▶ Your instructions: Word for word, restate every line from the one with "Next (1114, 1002)" through the end of the records below, both included, and add nothing.

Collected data
•••

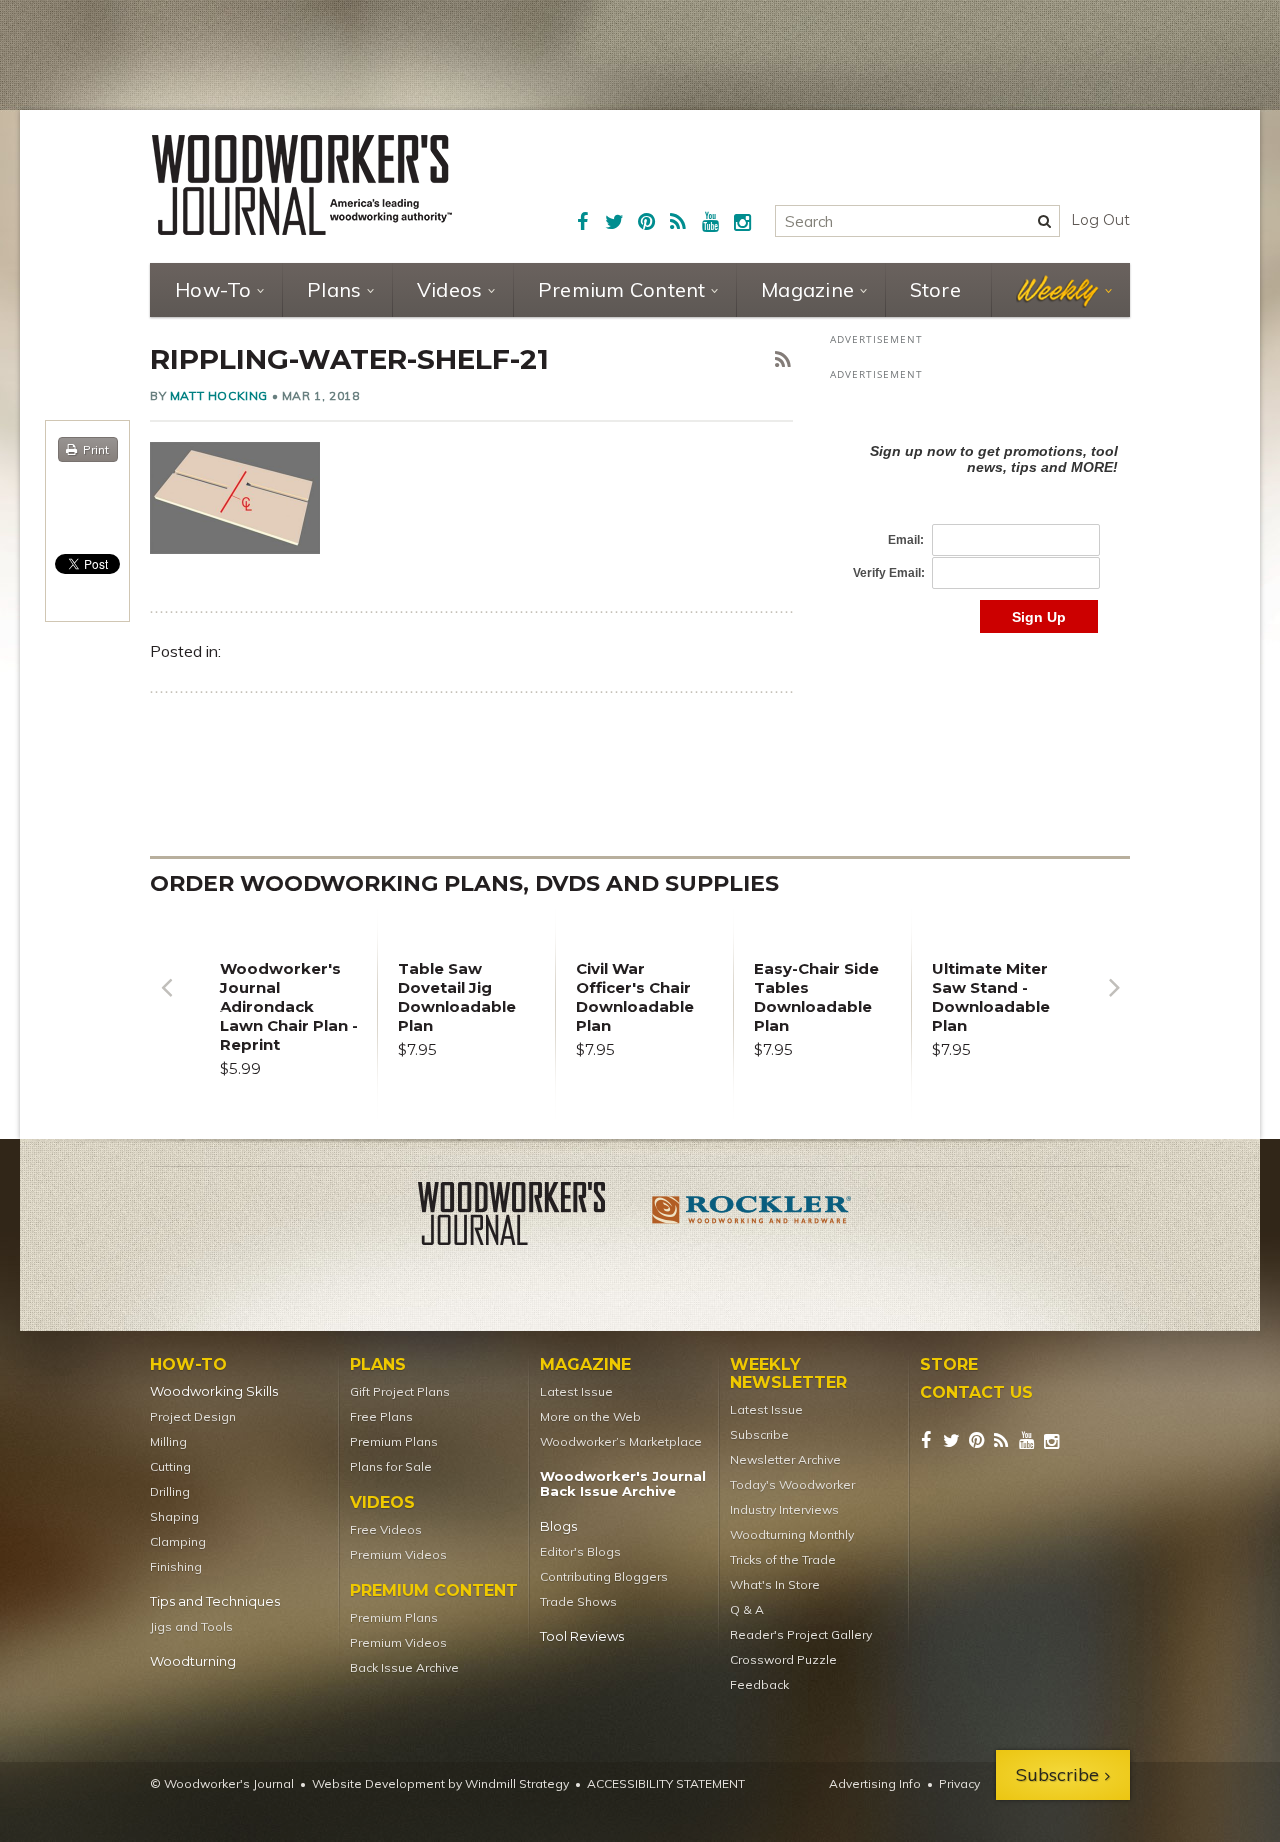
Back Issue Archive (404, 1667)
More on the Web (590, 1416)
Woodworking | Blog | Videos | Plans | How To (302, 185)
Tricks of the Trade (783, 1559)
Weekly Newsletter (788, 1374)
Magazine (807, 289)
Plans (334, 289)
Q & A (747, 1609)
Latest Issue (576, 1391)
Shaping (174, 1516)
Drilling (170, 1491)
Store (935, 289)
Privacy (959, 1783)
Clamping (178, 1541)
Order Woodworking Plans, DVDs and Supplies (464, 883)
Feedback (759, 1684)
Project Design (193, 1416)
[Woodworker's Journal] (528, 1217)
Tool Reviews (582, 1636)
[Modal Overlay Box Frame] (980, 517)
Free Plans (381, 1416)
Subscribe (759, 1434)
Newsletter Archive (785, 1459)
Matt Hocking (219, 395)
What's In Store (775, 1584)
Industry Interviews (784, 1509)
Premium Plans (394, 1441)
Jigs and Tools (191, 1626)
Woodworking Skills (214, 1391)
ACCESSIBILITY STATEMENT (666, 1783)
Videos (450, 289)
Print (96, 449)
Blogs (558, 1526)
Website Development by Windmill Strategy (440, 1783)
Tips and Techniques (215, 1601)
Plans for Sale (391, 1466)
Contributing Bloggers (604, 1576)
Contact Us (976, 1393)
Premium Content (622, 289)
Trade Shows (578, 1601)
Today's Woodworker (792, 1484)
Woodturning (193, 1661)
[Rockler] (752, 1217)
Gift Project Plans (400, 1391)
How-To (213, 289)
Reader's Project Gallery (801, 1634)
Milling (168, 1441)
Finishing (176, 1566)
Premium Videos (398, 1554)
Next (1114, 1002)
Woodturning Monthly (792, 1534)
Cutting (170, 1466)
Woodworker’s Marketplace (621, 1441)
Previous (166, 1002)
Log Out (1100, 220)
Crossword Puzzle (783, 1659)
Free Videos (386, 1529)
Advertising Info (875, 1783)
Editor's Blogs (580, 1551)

•••

▶ Exercise result:
Next (1114, 1002)
Woodturning Monthly (792, 1534)
Cutting (170, 1466)
Woodworker’s Marketplace (621, 1441)
Previous (166, 1002)
Log Out (1100, 220)
Crossword Puzzle (783, 1659)
Free Videos (386, 1529)
Advertising Info (875, 1783)
Editor's Blogs (580, 1551)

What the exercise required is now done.